▸ **Exercise**
Give back, word for word, the lines in the listing below from the one holding "You are a GUI" down to the one holding "The height and", both ends included.

▸ **Given records**
########################################
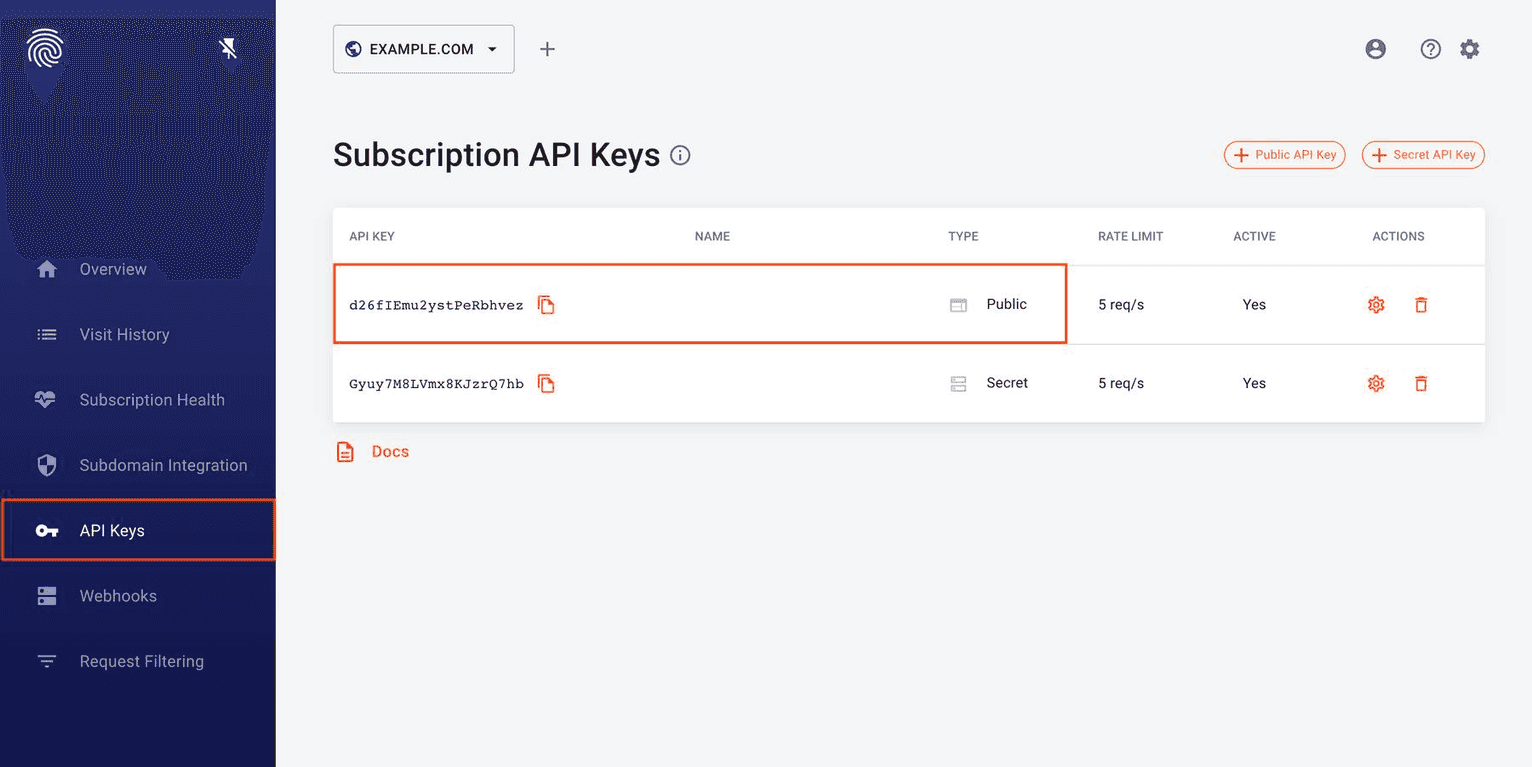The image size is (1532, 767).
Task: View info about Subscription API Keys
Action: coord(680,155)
########################################
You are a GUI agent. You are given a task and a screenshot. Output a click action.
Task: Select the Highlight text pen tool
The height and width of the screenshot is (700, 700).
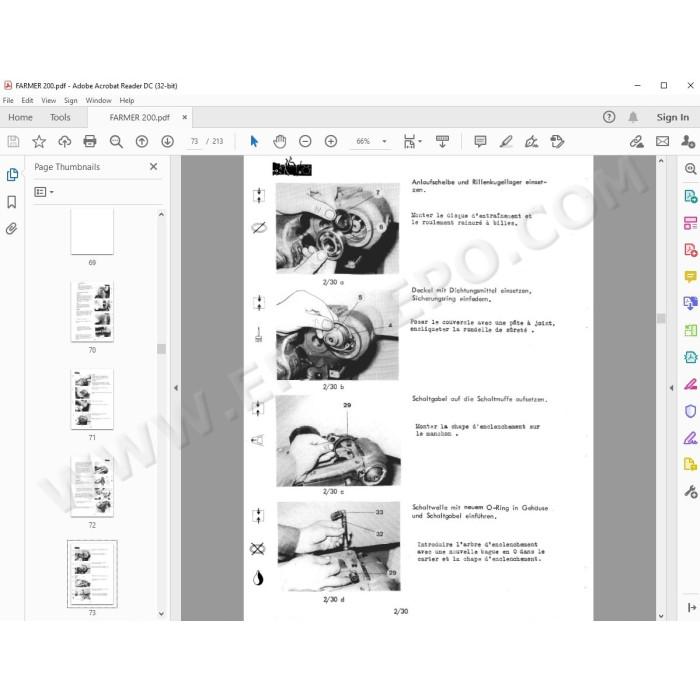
########################################
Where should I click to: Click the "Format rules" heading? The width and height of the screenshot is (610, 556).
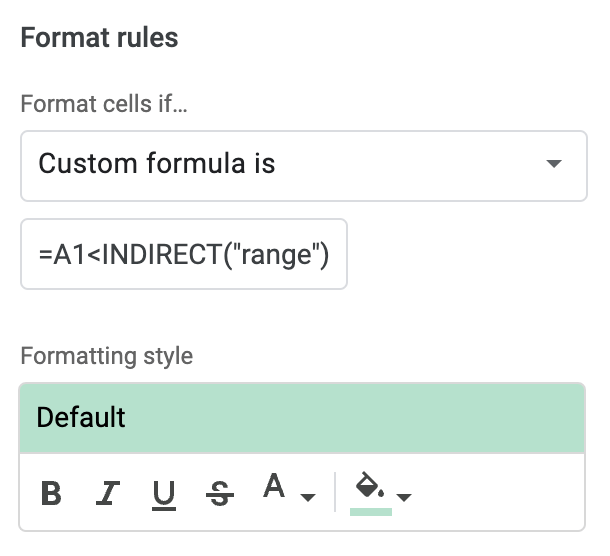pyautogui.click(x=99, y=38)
########################################
▸ **Reply**
You are a GUI agent. You are given a task and a screenshot. Output a click action.
Task: Select the Highlight text pen tool
The height and width of the screenshot is (700, 700).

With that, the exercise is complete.